Most assembly languages have a "jump" instruction which moves the program counter to an arbitrary point in memory. This is useful but not particularly safe. Forte only allows jumping to valid functions. The locations of these functions are kept in the function stack (f-stack.) Functions are added to the f-stack after they are validated during the warmup phase, which I will discuss next.

Warmup

When a Forte program begins, it does not immediately start executing instructions. Instead, it validates the programs correctness and builds the f-stack. Every fun (function start) instruction will push the address of that instruction to the f-stack. Every instruction that interacts with the stack will increment or decrement an internal register accordingly. If this value value falls below zero or above the maximum stack size, then the program is determined to be unsafe and execution is cancelled before it begins. The warmup phase will take O(N) time, where N is the number of instructions.

Recital

After the exe (begin execution) instruction is reached, the Recital phase begins.
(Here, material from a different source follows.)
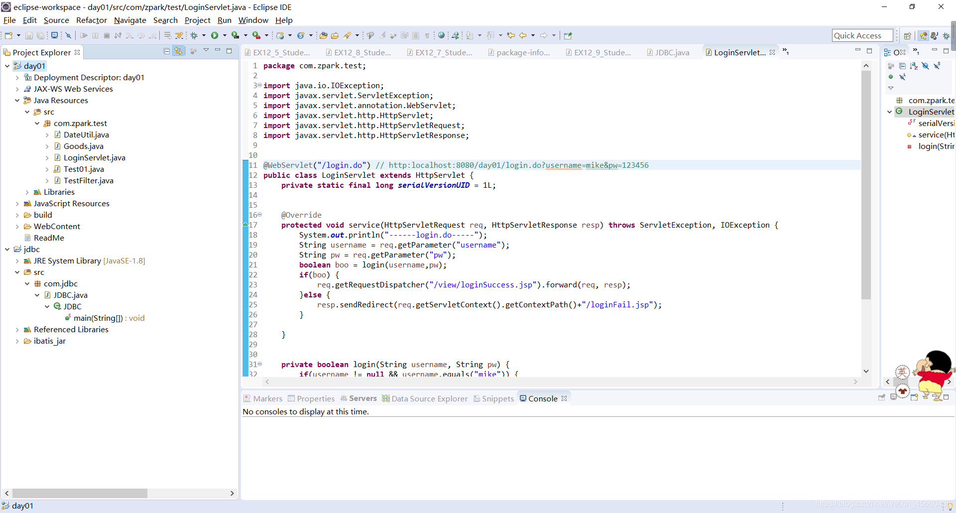Open the Search dialog via the flashlight icon
956x513 pixels.
click(348, 35)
The function pointer returns to the address at the top of the f-stack, which was the last defined function. When the program counter reaches the exe again, the program has terminated successfully. This combination of design decisions means that the program counter can never be lower than the first function address, or larger than the execution instruction. This makes arbitrary code execution attacks more difficult to pull off.

Safety

Creating a memory safe assembly language presents much different challenges from a compiled language like Rust. There are no compile-time checks or guarantees, any string of bytes could be interpreted as a "program." The core design principle of Forte is to make unsecure programs impossible (or at least very difficult) to express, and to make static analysis simple. This is a delicate balance to strike - limiting Forte's capabilities necessarily makes it more cumbersome and less performant.